From the private real estate industry’s perspective, public housing is a serious threat. “From the beginning, the real estate industry bitterly fought public housing of any kind,” Richard Rothstein stated in The Color of Law: A Forgotten History of How Our Government Segregated America. Rothstein adds that the industry later lobbied to structure public housing so that it would be underfunded. Today, after the passing of the Faircloth Amendment, Congress has prohibited the increase in the number of public housing units built by the federal government in spite of the fact that people are, in some cases, waiting for decades to get into public housing.
In addition to investors receiving more and more via tax credits from the LIHTC program, the Joint Center for Housing Studies reports that corporate owners make up a growing share of the rental housing market. (The corporate share of rental properties ranging from 5 to 24 units nearly doubled between 2001 and 2021.) More private equity firms have also moved into the rental housing market. While more and more renters are being cost-burdened, it appears that more corporations and investors are making good profits.

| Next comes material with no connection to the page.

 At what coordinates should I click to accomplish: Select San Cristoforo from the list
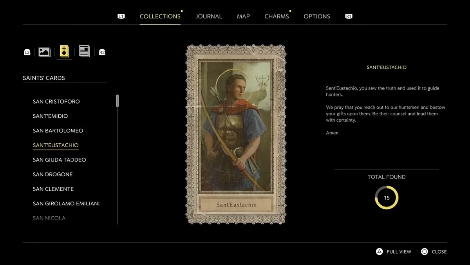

It is possible to create affordable rental housing policies that work well for renters. There are good social housing models in Europe and Asia. Social housing is nonprofit housing. In the European models, it is not restricted to just the lowest income households, which tends to provide it with a stronger political and economic base. The good news is that U.S. city and state governments are beginning to explore these models. In Congress, Reps. Alexandria Ocasio-Cortez (D-N.Y.), Cori Bush (D-Mo.), and Becca Balint (D-Vt.), Sen. Bernard Sanders (I-Vt.), and other members of Congress have recognized the need to repeal the Faircloth Amendment. Once that amendment is gone, the federal government can move toward constructing affordable, quality social housing.